School of Environment, State Key Laboratory of Urban Water Resource and Environment, Harbin Institute of Technology, Harbin 150090, China; Heilongjiang Province Key Laboratory of Environmental Biotechnology, Harbin Institute of Technology, Harbin 150090, China.
School of Environment, State Key Laboratory of Urban Water Resource and Environment, Harbin Institute of Technology, Harbin 150090, China.
Sci Total Environ. 2022 Aug 25;836:155606. doi: 10.1016/j.scitotenv.2022.155606. Epub 2022 Apr 30.

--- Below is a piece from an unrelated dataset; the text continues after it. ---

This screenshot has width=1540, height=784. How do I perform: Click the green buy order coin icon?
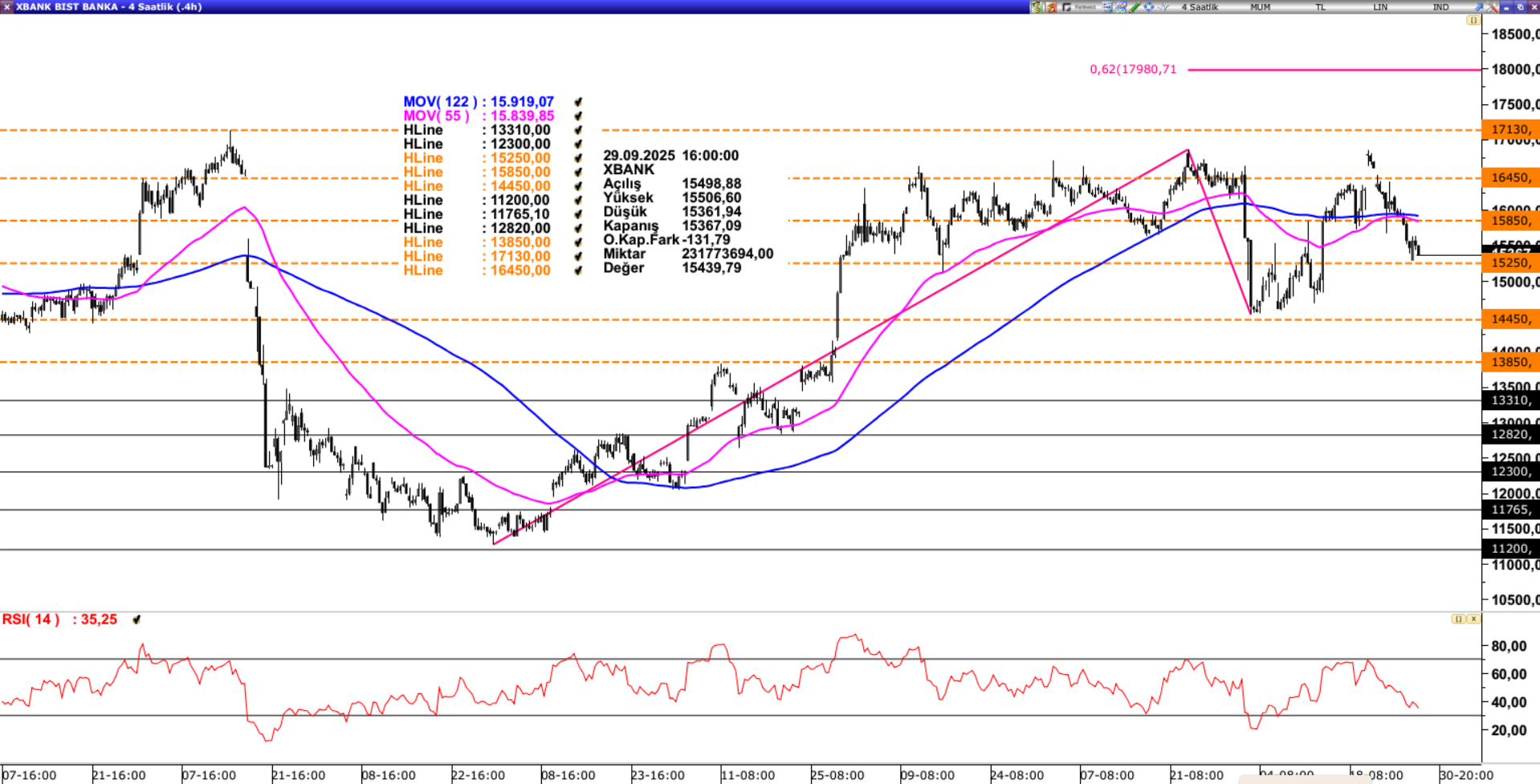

Revealing the metabolic functions and the extracellular electron transfer (EET) process of psychrophilic electroactive biofilms (PEB) is important for understanding the functional adaptability of electroactive bacteria (EAB) to low temperatures. In this study, single cell sorting (SCS)-based metagenomics sequencing was used to characterize the composition and function of the PEB. Biofilm microbiome analysis showed that Geobacter, with a relative abundance of 62.64%, dominated the PEB enriched in the bioelectrochemical system (BES) at 4 °C. Both the metagenome (MAG) and single-cell metagenome (SCM) revealed that there were no obvious metabolic differences between the original biofilm and the sorted single cells. The presence of genes associated with type IV pilus, c-type cytochromes, and riboflavin indicated that the EET potential was maintained in the PEB at low temperatures. These results suggested that SCM provides an alternative approach to reconstruct the metabolic functions of uncultured and slow-growing EAB.
揭示嗜冷电活性生物膜(PEB)的代谢功能和细胞外电子转移(EET)过程对于理解电活性细菌(EAB)对低温的功能适应性非常重要。在本研究中,基于单细胞分选(SCS)的宏基因组测序用于表征 PEB 的组成和功能。生物膜微生物组分析表明,在 4°C 下富集的生物电化学系统(BES)中,相对丰度为 62.64%的 Geobacter 主导了 PEB。宏基因组(MAG)和单细胞宏基因组(SCM)都表明,原始生物膜和分选的单个细胞之间没有明显的代谢差异。与 IV 型菌毛、c 型细胞色素和核黄素相关的基因的存在表明,在低温下,PEB 中的 EET 潜力得以维持。这些结果表明,SCM 为重建未培养和生长缓慢的 EAB 的代谢功能提供了一种替代方法。